3.3 Relative contributions of SM trend and IAV to TSMV under seasonal–depth interactions

We partitioned SM data from 1948–1999 and 2000–2024 into four seasons, four soil depths, and two temporal components (IAV and Trend) to assess their contributions to TSMV (Figure 3a) (Equations 4–10). During 2000–2024, IAV in the 40–200 cm profile emerged as the dominant driver of TSMV, contributing >6.5% across all seasons, with the 100–200 cm IAV in SA-S and SH-S peaking at 7.76%. In 1948–1999, IAV contributions from 40–200 cm layers exceeded 7% for all seasons, with the 100–200 cm layer in H-S and SH-S reaching 8.99%.

Figure 3

The pie charts and bar charts show the contributions and changes in different components to TSMV in two periods (2000-2024 and 1948-1999); (a) shows the relative contribution of each component to TSMV in the two periods; (b1) compares the contribution changes between the two periods; (b2) normalizes the contributions of trend and IAV by soil depth. The color scale represents the percentage of contribution.

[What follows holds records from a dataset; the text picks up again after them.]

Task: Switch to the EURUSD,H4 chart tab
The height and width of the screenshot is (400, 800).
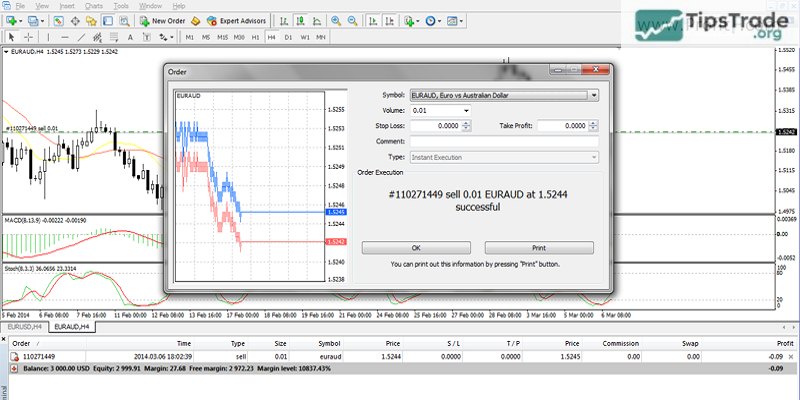Action: click(x=24, y=326)
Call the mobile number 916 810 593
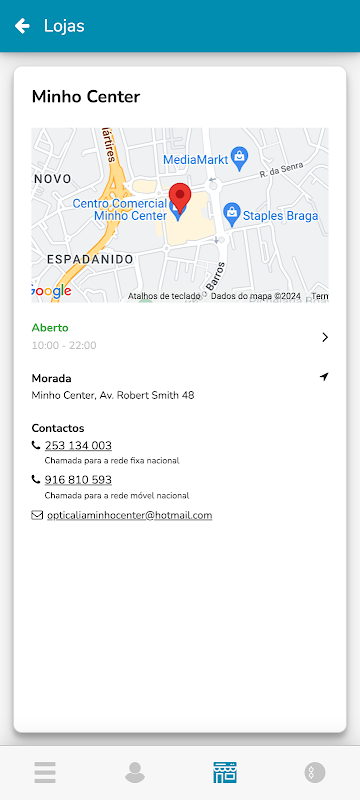Image resolution: width=360 pixels, height=800 pixels. pyautogui.click(x=78, y=480)
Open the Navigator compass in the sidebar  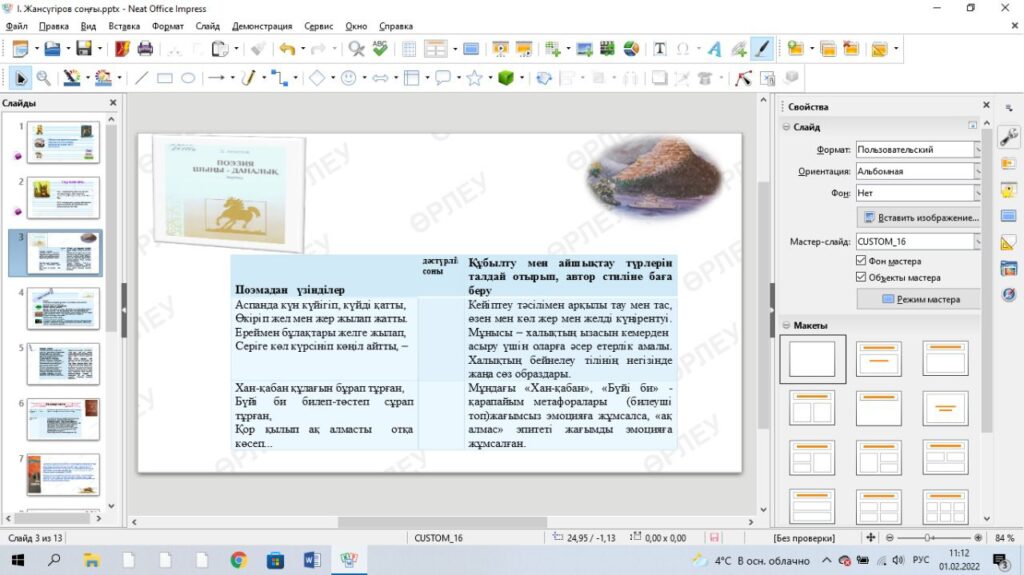pos(1008,294)
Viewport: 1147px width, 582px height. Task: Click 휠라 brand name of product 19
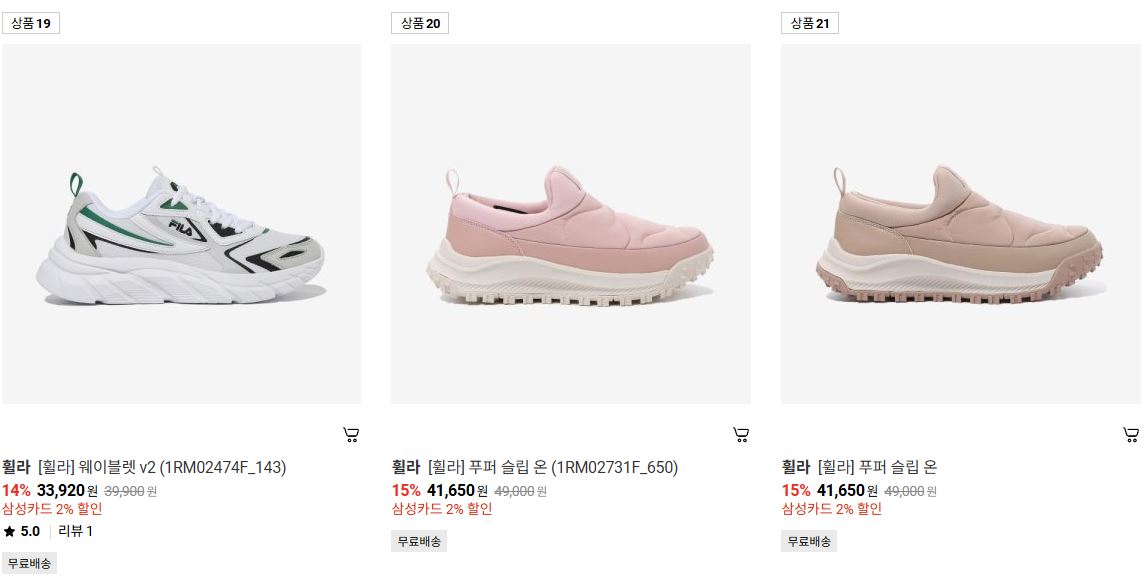coord(16,467)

Figure 3. (a) Donut charts showing relative contributions of seasonal and depth-specific SM Trend and IAV to TSMV for 1948–2024; (b1) differences in seasonal and depth-specific contributions between 2000–2024 and 1948–1999; (b2) ω values by season and depth, defined as the sum of Trend and IAV relative contributions normalized by their proportion in TSM.

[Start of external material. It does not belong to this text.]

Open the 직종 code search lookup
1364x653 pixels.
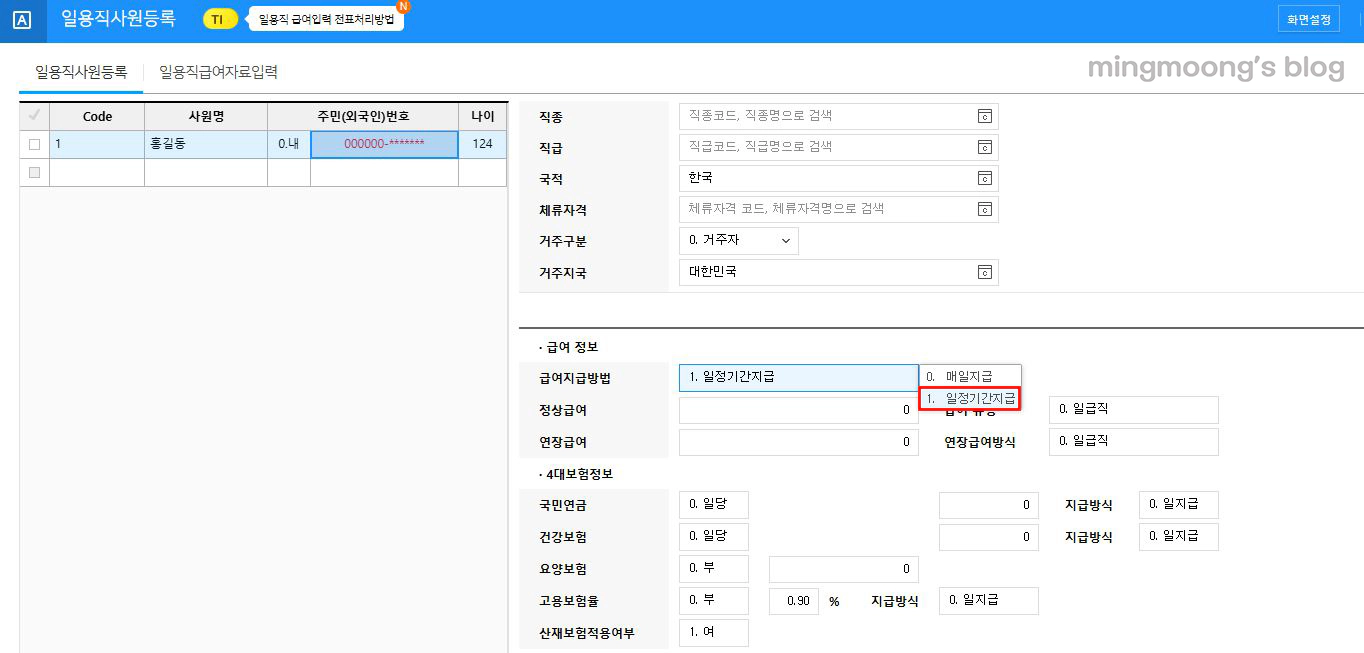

Comparing the two periods shows an increase in Trend contributions and a decrease in IAV contributions during 2000–2024 relative to 1948–1999 (Figure 3b1). Depth-wise, Trend contributions vary more strongly with increasing soil depth; seasonally, wetter conditions amplify Trend shifts, with the 100–200 cm H-S component showing the largest change (+1.24%) (Figures 3a,b1). Moreover, differences in IAV contributions reveal that deeper soils exhibit larger inter-period changes within the same season.

Analysis of ω values across seasons and soil depths (Figure 3b2) indicates that within the 0–100 cm profile, ω values increase with decreasing wetness, strengthening relative contributions. The 40–100 cm layer consistently exhibits the highest ω across seasons, exceeding 1.4 in A-S and SA-S, thereby amplifying its contribution to TSMV. The 10–40 cm layer ranks second, with ω >1 in all but H-S, indicating moderate enhancement. By contrast, the 0–10 cm and 100–200 cm layers generally show ω<1, except for a slight elevation in 0–10 cm under A-S. Their contributions to TSMV thus mainly depend on share proportion, reflecting a weakening effect and underscoring depth–season contrasts in relative contributions.

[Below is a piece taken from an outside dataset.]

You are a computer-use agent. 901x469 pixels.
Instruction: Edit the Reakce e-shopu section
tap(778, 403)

3.4 Correlations between global TSM and ecosystem-specific GPP

Figure 4 evaluates the correlations and significance distributions of SM–GPP relationships across seasons, soil depths, and ecosystem types. Overall, SM and GPP are generally positively correlated, but the strength and fraction of significant regions exhibit pronounced heterogeneity across temporal, vertical, and ecological dimensions.

Figure 4

The pie chart and world map show the correlation between SM and GPP; the pie chart displays the correlation coefficients and p-values for different ecosystems, with the color scale corresponding to the specific range of values; the world map shows the pixel distribution of the correlation between SM and annual GPP at 100-200 cm and 10-100 cm soil depths, with the color scale from red to blue representing the strength of the correlation.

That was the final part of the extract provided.